### WORK REQUIRED
Restate, word for word, the lines from the opening line of the data through the line containing "224x159 pixels.", both included, and nothing else.

DATA IN THIS EXERCISE: Begin

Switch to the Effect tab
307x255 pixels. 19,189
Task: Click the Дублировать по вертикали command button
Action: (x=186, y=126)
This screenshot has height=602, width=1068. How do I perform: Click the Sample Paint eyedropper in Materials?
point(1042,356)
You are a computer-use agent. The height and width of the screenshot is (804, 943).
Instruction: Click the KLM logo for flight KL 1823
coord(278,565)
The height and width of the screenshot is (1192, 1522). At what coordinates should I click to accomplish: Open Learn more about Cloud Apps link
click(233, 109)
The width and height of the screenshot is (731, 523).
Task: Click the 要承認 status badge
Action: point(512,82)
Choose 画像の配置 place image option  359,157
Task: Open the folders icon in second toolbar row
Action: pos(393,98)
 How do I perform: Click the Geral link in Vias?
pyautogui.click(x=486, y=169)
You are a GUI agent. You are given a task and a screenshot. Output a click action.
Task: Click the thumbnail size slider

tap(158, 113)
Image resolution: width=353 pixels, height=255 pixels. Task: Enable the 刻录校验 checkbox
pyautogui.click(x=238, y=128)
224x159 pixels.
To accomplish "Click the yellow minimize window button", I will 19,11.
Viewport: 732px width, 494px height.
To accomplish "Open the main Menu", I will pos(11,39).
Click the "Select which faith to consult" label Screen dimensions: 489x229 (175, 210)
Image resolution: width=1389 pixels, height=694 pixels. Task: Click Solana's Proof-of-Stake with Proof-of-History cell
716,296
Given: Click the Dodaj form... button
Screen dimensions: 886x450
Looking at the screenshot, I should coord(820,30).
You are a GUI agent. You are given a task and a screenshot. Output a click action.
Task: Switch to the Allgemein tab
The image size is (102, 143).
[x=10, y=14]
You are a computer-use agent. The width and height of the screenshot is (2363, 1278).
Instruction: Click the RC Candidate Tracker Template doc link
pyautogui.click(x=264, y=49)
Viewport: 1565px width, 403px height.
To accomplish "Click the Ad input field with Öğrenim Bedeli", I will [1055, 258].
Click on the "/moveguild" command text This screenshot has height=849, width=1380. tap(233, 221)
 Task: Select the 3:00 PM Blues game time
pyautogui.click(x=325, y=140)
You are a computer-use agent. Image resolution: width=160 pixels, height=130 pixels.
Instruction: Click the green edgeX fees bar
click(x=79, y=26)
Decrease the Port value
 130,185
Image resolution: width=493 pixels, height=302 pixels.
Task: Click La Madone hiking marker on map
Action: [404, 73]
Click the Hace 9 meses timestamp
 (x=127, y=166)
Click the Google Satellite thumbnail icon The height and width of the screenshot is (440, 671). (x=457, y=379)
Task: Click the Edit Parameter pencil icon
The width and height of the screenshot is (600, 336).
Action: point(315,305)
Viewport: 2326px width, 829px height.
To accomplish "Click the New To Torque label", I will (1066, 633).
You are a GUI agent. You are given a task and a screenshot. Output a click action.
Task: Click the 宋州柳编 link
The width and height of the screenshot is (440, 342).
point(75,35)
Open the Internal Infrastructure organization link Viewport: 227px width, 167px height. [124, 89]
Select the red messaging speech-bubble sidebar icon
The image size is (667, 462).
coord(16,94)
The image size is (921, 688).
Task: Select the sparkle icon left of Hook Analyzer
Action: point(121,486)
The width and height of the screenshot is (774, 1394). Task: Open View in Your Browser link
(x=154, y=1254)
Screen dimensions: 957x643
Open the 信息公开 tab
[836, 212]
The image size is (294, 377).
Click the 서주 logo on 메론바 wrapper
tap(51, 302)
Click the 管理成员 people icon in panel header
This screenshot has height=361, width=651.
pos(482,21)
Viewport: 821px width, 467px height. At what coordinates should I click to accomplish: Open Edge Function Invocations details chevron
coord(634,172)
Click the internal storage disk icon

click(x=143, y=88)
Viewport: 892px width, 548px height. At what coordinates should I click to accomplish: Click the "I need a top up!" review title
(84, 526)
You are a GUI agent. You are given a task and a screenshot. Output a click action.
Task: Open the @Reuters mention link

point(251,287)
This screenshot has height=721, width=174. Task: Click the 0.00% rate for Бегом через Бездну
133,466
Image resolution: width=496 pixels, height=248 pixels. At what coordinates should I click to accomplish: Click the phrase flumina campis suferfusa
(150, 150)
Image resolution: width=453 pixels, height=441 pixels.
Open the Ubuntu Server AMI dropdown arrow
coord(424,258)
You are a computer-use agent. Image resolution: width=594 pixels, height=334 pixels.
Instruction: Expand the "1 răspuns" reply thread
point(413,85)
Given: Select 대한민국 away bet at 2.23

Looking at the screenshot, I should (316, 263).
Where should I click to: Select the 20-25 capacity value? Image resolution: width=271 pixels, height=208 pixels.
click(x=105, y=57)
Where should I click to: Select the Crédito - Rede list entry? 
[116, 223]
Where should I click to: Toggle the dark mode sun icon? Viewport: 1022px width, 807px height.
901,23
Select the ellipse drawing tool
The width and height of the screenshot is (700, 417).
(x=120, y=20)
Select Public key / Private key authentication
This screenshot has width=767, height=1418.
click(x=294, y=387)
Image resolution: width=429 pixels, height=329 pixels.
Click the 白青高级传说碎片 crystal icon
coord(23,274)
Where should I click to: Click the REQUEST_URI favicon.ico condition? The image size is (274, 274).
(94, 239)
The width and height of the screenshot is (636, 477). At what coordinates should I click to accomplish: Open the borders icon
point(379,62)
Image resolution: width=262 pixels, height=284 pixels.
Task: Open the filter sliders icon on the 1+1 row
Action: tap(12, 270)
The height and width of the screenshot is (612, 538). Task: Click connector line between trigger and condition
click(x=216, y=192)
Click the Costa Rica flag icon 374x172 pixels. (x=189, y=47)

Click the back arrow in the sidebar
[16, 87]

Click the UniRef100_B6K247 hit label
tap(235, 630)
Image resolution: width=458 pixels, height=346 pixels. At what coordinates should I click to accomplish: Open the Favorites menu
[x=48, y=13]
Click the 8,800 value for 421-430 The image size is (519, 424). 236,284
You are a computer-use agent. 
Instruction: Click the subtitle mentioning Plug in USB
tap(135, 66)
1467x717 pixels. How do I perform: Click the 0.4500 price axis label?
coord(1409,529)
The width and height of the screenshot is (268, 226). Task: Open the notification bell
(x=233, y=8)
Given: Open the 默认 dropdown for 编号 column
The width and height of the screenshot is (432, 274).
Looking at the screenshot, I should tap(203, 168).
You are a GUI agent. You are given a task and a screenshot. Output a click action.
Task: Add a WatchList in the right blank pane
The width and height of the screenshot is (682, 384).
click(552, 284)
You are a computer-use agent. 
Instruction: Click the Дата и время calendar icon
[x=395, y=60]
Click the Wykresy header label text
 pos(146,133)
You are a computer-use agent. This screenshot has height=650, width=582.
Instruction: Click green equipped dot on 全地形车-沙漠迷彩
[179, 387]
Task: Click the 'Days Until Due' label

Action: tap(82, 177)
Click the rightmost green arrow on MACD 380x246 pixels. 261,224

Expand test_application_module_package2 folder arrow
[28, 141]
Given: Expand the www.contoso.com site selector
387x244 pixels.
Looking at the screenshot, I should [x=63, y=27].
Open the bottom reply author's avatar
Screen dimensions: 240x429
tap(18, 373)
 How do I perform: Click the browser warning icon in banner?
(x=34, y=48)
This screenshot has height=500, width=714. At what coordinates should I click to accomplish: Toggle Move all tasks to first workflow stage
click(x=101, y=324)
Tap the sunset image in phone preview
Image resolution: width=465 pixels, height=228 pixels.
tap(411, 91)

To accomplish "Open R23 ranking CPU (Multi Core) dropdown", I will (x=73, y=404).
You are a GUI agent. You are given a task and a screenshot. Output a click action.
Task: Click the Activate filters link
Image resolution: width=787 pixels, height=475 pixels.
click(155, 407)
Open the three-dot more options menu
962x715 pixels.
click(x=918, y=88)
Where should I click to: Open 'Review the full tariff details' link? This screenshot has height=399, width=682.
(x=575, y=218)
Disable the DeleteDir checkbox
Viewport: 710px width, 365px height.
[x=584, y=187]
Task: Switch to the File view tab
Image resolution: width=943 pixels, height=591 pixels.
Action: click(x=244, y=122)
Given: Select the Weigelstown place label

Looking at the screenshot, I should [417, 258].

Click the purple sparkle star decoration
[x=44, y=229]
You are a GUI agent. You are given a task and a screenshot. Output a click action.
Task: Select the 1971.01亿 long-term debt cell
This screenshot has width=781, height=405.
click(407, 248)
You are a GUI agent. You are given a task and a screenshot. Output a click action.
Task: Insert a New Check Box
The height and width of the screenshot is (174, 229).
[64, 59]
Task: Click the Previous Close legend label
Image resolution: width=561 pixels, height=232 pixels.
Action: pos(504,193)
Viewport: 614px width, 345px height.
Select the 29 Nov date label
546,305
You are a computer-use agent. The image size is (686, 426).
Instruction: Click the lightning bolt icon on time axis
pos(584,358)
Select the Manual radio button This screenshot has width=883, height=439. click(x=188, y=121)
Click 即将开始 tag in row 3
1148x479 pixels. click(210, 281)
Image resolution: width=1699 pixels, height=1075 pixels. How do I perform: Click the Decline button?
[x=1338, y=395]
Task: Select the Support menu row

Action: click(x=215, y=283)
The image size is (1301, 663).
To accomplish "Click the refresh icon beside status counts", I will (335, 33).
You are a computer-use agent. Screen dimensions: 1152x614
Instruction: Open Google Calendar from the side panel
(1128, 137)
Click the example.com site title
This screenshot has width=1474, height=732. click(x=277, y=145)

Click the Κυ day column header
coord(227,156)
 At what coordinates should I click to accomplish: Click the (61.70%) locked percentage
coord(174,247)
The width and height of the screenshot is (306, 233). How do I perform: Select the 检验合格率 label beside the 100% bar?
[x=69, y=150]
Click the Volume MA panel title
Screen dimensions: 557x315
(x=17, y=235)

DATA IN THIS EXERCISE: End

### EXERCISE OUTPUT
Switch to the Effect tab
307x255 pixels. 19,189
Task: Click the Дублировать по вертикали command button
Action: (x=186, y=126)
This screenshot has height=602, width=1068. How do I perform: Click the Sample Paint eyedropper in Materials?
point(1042,356)
You are a computer-use agent. The height and width of the screenshot is (804, 943).
Instruction: Click the KLM logo for flight KL 1823
coord(278,565)
The height and width of the screenshot is (1192, 1522). At what coordinates should I click to accomplish: Open Learn more about Cloud Apps link
click(233, 109)
The width and height of the screenshot is (731, 523).
Task: Click the 要承認 status badge
Action: point(512,82)
Choose 画像の配置 place image option  359,157
Task: Open the folders icon in second toolbar row
Action: pos(393,98)
 How do I perform: Click the Geral link in Vias?
pyautogui.click(x=486, y=169)
You are a GUI agent. You are given a task and a screenshot. Output a click action.
Task: Click the thumbnail size slider

tap(158, 113)
Image resolution: width=353 pixels, height=255 pixels. Task: Enable the 刻录校验 checkbox
pyautogui.click(x=238, y=128)
224x159 pixels.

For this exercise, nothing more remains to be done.